* _Exercise input_
--------------------
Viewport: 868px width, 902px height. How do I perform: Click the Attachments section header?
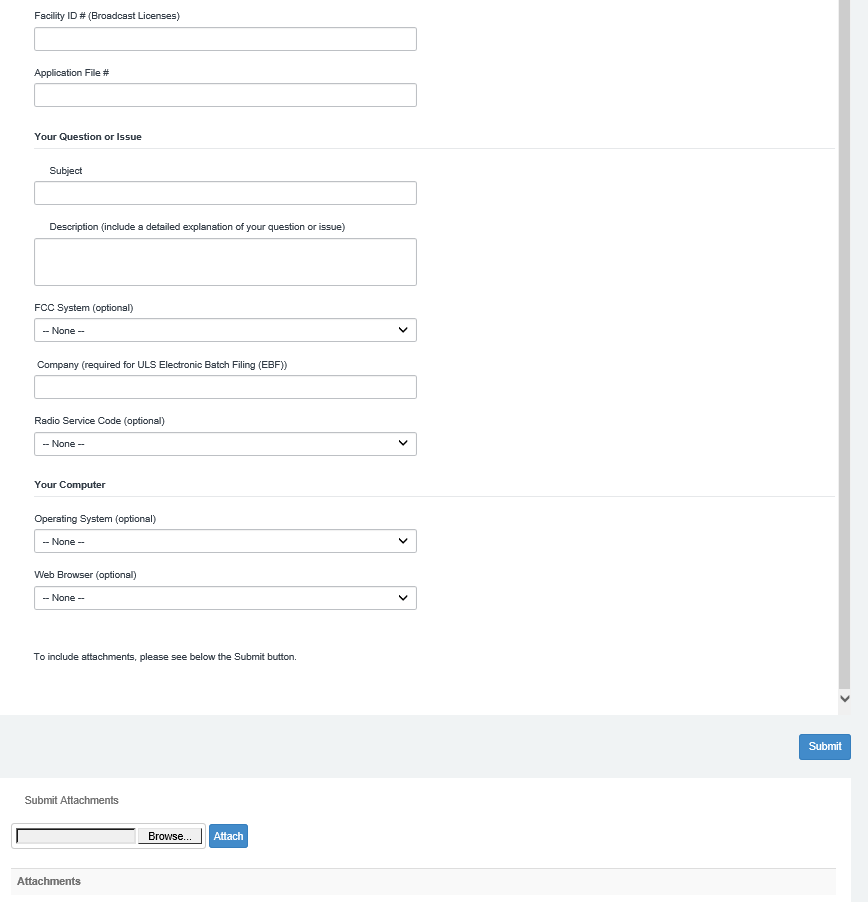tap(49, 881)
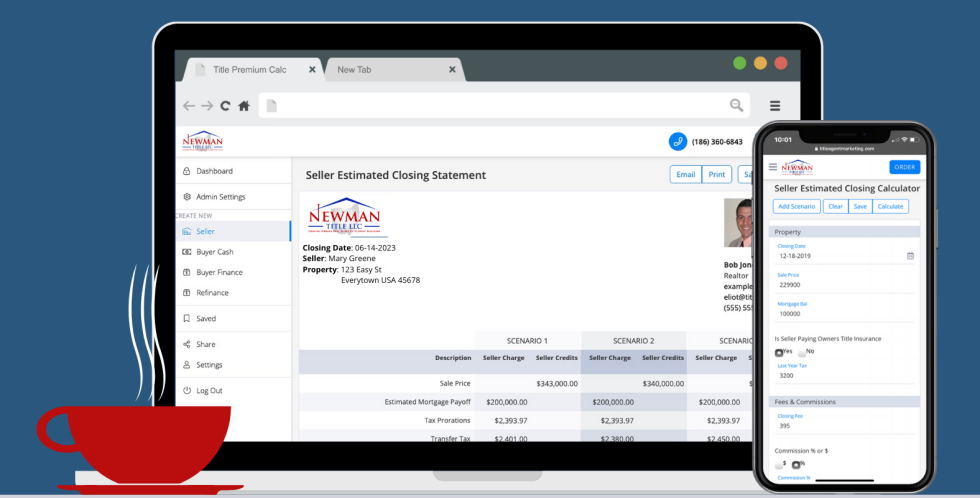Select Yes for seller paying title insurance
The image size is (980, 498).
click(779, 352)
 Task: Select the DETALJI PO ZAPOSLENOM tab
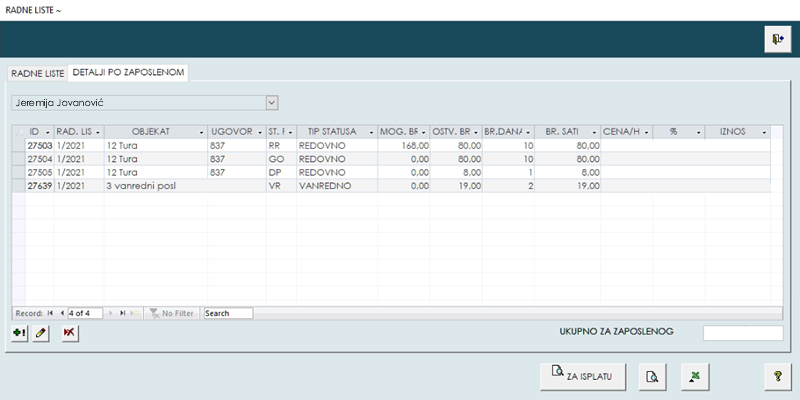click(127, 73)
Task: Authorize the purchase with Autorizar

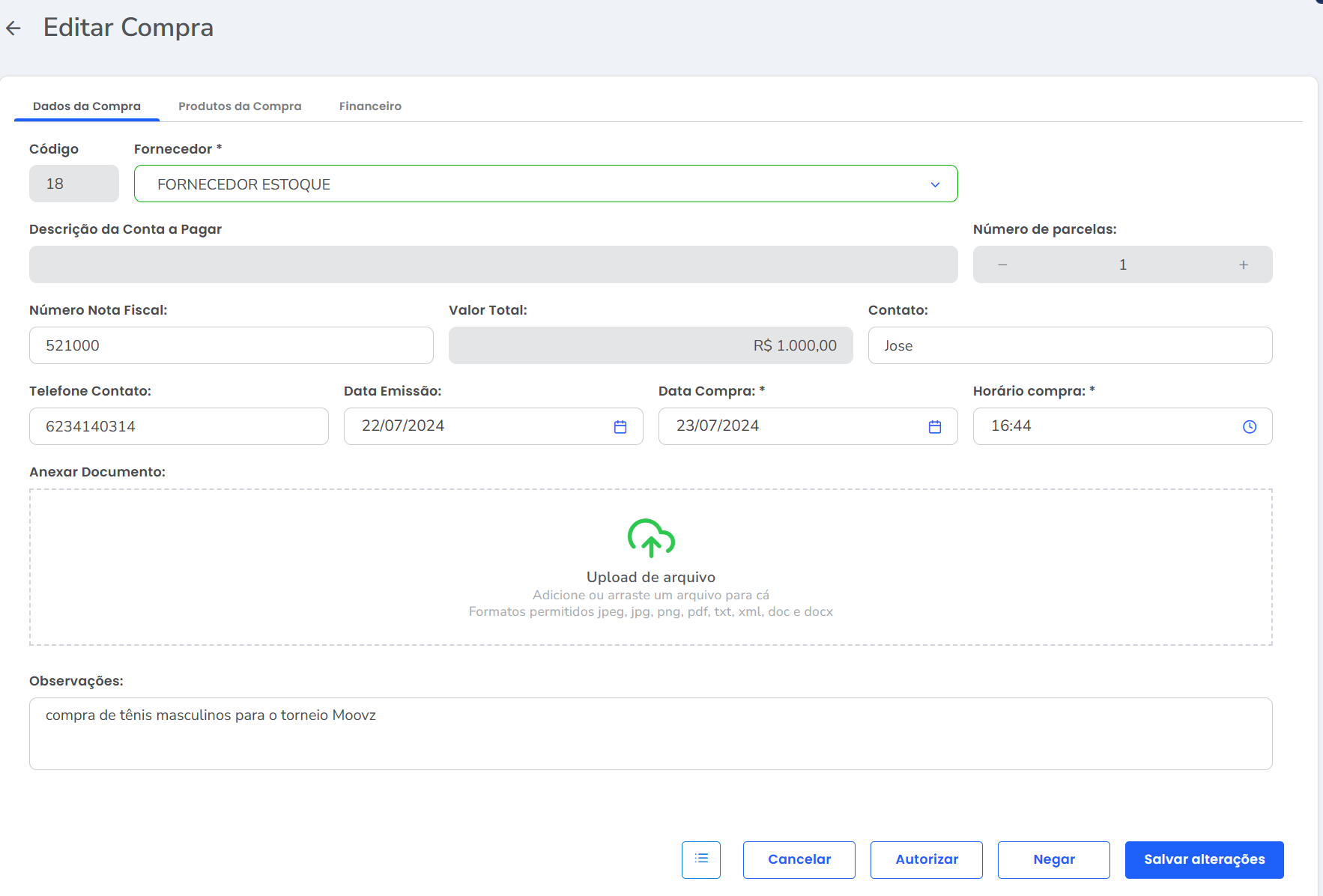Action: pyautogui.click(x=926, y=859)
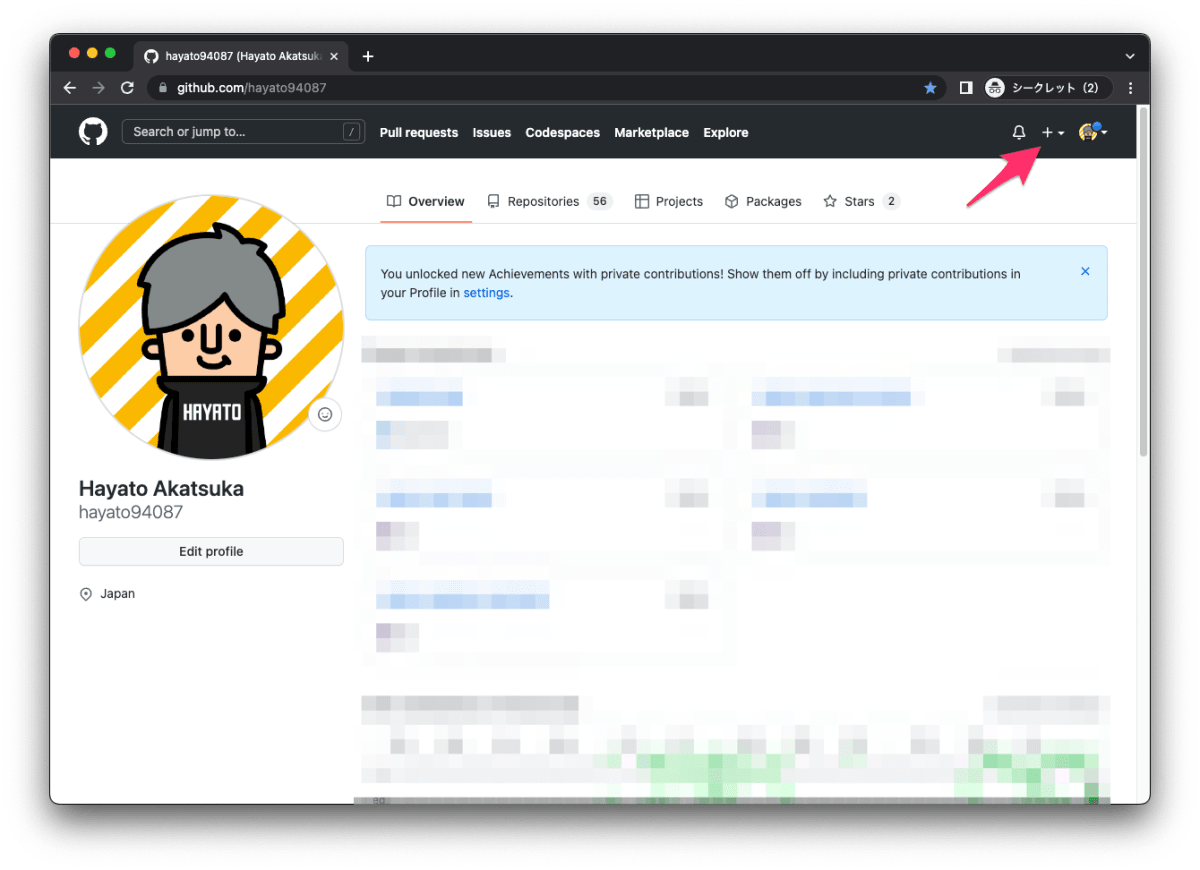
Task: Click the Edit profile button
Action: 211,551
--------------------
* _To do_
A word-for-word copy of the records is needed, with no pictures carried over.

* _Written answer_
Viewport: 868px width, 902px height. How do I perform: Click the Attachments section header?
tap(49, 881)
Select Yes for seller paying title insurance
The image size is (980, 498).
click(779, 352)
 Task: Select the DETALJI PO ZAPOSLENOM tab
click(127, 73)
Task: Authorize the purchase with Autorizar

Action: pyautogui.click(x=926, y=859)
Task: Click the Edit profile button
Action: 211,551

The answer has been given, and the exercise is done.